Şahsen ben, çözümle birlikte Rum toprakları ve evleri üzerinde kalınmamasını savunan bir birey olarak, YER DEĞİŞTİRECEK olan Kıbrıs Türklerinin rehabilitasyonu konusunda, Türk aydınların ve görüşmecilerin yeteri kadar çalışmadıklarını, bu konulara yönelik politika geliştirmemelerinin bedelinin ağır olacağını düşünenlerdenim.
Çözümün maliyeti sıradan insanların mağduriyetiyle sağlanamaz…
Çözüm , tek tek insanların benimseyeceği, mağduriyet yerine UMUT’un ön planda olacağı alternatifler yaratılırsa gerçekleşir.
Özellikle kırsal alanlarda insanlar, olaylara ve Kıbrıs Sorununa, toplumsal çıkar yerine kendi daracık çıkarları penceresinden bakmaktadırlar…
Denktaş ve ondan sonra gelenlerin, Türkiye bürokrasisiyle iç içe, azgınca Rum mallarını yağmalatması,  GELECEKTE söz konusu olacak çözümü berhava etmek için döşedikleri mayınlardan başka birşey değildi.
Şimdi, hem bu mayınların yıkıcı etkisini ortadan kaldırmak ve hem de Türk toplumunun, çözümle birlikte yaşayabileceği ekonomik ortamı, doğru bir şekilde sağlamak, özellikle GÖRÜŞMECİ HEYETİNİN becerikliliğine ve yeni çıkış yolları üretme potansiyeline kalmıştır.
Yeni çıkış yolları yaratılmadan, kimsenin kurmuş olduğu düzeni bozup, bilinmeyene yelken açmasını beklememeliyiz.

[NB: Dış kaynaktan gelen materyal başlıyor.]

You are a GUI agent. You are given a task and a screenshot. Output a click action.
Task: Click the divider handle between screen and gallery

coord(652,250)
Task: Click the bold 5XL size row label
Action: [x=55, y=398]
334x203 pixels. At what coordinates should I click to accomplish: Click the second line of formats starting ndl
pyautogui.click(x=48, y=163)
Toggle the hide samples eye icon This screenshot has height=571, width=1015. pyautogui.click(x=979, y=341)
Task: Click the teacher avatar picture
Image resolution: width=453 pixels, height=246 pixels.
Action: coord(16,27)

Zaten, YÖNETİMİ paylaşmak noktasından uzaklaşıp, Kıbrıs Sorununu mülkiyet meselesine indirmeye çalışanlar, EKONOMİ –POLİTİK’in belirleyici yapısını da çok iyi bilmektedirler.

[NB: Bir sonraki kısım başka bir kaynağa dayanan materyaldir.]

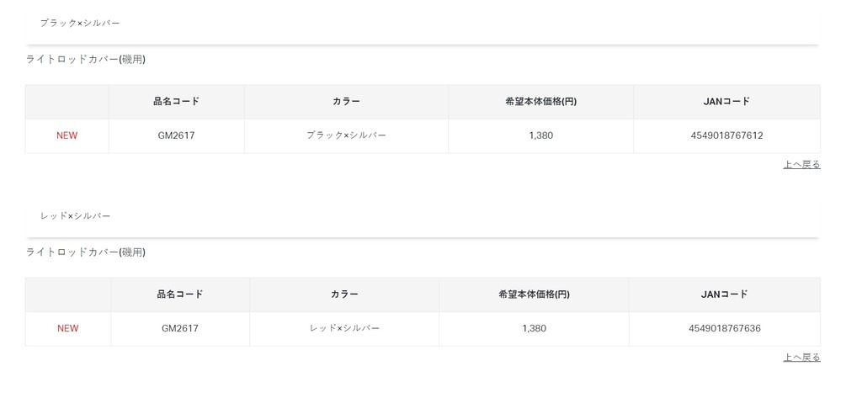Image resolution: width=862 pixels, height=403 pixels.
Task: Click the 希望本体価格(円) header in the second table
Action: point(534,294)
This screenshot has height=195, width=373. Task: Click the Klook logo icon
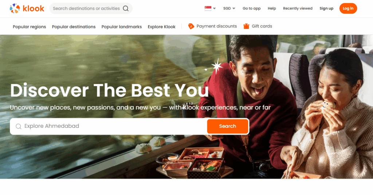coord(15,8)
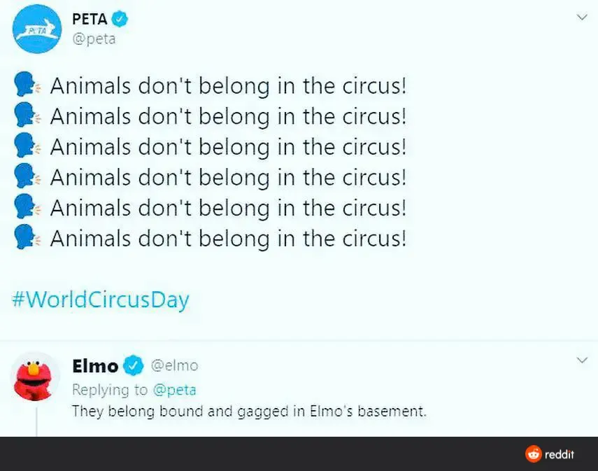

Mülkiyet, kardeşi kardeşe düşman edecek potansiyeli taşırken, bu sorunun çözülmemesi için , araya IRKSAL POLİTİKALAR da eklenince, gerçekten tehlikeli bir MAYIN’a dönüşmektedir.
Bu tehlikeli Mayın’ın etkisini en aza indirebilecek politikaları yaratmak, sanıldığı kadar kolay değildir.
Mülkiyet konusunda, halkın ikna edilmesinde temel araç, ne yazık ki, PARA’dır. Bu para bulunmadan, ortaya konacak hiçbir plan, her iki tarafın EVET’ini kolay kolay kazanamaz.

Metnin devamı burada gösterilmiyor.